One thing is sure; we need a long-term plan for the nursing workforce. We need a plan that futureproofs the profession from the slings and arrows of short-termism and the fragmented approaches to planning that have dogged it in the past. In essence, this means treating nursing as a long-term investment into career grades, as we do with doctors, rather than planning the Lego pieces to the point of registration then leaving the remaining 95 per cent of the workforce to fight over a crumbly Continuing Professional Development cake.

The workforce implementation plan, led by Baroness Dido Harding, chair of NHS Improvement, and Julian Hartley, an experienced hospital chief executive, promises to take an inclusive approach and it must also address one big fundamental question: Nursing Education.

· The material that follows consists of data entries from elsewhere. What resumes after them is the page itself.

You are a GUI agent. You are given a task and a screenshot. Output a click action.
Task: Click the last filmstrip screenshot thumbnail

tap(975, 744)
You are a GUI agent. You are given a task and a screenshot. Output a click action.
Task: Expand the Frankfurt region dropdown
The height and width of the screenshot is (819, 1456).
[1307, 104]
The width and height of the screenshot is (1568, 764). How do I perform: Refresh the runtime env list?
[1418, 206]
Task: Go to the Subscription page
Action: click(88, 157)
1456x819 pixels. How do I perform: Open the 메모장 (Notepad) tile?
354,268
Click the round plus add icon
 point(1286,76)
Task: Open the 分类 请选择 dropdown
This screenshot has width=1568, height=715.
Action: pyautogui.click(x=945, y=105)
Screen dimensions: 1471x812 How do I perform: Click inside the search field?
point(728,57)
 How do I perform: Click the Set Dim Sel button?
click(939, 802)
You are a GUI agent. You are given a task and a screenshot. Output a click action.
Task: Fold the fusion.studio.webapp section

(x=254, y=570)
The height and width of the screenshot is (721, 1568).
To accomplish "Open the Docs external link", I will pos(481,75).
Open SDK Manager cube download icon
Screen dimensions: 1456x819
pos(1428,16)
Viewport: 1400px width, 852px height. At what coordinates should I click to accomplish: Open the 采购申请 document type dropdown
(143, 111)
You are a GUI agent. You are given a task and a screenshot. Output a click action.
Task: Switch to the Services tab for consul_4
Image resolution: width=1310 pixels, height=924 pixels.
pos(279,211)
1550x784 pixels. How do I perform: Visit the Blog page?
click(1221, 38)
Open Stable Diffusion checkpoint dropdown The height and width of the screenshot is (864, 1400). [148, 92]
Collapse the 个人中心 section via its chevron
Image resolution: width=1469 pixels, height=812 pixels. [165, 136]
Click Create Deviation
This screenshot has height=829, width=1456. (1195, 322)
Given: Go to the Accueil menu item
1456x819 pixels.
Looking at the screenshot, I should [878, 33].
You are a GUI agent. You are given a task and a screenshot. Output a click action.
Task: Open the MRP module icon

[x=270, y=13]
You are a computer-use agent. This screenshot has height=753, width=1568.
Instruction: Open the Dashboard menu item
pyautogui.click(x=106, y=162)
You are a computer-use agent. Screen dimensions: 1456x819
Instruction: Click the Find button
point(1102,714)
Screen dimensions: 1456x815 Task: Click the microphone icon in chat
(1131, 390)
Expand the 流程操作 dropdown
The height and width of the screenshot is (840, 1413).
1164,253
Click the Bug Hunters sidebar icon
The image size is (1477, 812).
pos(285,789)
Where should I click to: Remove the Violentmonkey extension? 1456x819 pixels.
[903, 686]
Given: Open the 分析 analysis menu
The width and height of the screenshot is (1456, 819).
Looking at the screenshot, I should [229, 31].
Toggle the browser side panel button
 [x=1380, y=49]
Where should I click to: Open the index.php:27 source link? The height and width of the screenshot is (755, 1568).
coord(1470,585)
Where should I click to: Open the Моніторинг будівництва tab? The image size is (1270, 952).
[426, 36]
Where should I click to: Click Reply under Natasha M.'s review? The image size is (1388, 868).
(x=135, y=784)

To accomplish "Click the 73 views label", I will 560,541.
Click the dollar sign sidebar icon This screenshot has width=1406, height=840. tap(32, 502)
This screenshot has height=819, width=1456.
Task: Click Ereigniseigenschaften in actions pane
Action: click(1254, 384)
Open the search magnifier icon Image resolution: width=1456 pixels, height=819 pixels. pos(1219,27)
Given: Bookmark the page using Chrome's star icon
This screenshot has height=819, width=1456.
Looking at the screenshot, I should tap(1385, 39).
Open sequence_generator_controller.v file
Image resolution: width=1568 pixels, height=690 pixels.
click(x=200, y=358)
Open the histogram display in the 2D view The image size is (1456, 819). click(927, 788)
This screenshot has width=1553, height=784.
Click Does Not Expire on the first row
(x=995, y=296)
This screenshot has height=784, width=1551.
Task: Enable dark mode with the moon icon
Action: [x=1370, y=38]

The workforce currently in employment is the workforce that will deliver the long-term plan and should be the focus of planners’ attention and investment efforts

The fastest, and safest route remains through university. However, the cut to the student bursary has helped to dry up the new nurse pipeline. Analysis shows rather than boosting numbers of would-be nurses, the number of students has plummeted by 27 per cent in 2018. Especially hard hit have been mature students, who have often switched careers and bring a kit bag of life skills and talents highly valued by employers.

The broad consensus among health policymakers is that funding support for nursing students is required and several feasible alternatives have already been outlined by the Royal College of Nursing and Council of Deans of Health including means-tested maintenance grants and forgivable loans.

It’s clear that something must replace the bursary and vital that these are also grounded in evidence of actual and potential student hardship as well as the long term earning power of nurses and their capacity to generate the “graduate premium” that is often cited as a benefit of gaining a degree, enabling them to repay loans in a timely fashion.

It is worth asking whether similar numbers of students were dropping out of medical school, would this not be seen as a national crisis and immediate support put in place?

It might have seemed easier to propel online nursing degrees rather than confront these uncomfortable truths.

The value of giving current practitioners, who have not been able to get on a degree pathway, the opportunity to upgrade is welcome. But this needs to be part of a job plan in which there is a clear logic to move everyone up the skills escalator to enable better outcomes for patients. The workforce currently in employment is the workforce that will deliver the long-term plan and should be the focus of planners’ attention and investment efforts.

Nursing education isn’t just about getting nurses their registration. It means supporting them throughout their careers to learn new skills and progress. CPD budgets have allowed registered nurses to continue training and learn new skills but these, like student funding, have been forced to walk the plank.

Since 2010, CPD budgets have been cut from £205m in 2016 to just £83m a year, reflecting how intrinsically the fortunes of nurses are tied to the “boom-bust” fluctuations in the wider political-economy. Simon Stevens has shown he understands the importance of this by pledging to restore CPD budgets within five years.

Clearly, a pincer movement is needed to strengthen the capacity of the nursing workforce; working from the bottom up, and the top down through every stage of a nurse’s career and (here is the rub) a massive bolus of investment in leadership especially middle management and senior roles.

We have leeched leadership at the top and are trying to hang support for the workforce on a very shaky peg. We would never dream of doing this to doctors, whose numbers to consultants have increased by over 25 per cent in the past 10 years. We need to create career grades as the stable pipeline for the future and enable nurses to progress at pace and scale to the top.

The long-term plan is tantalising. The challenge, as ever, is to move that plan closer to being a reality. That requires a hard reset of the logic model and mind-set in which the nursing education system is grounded.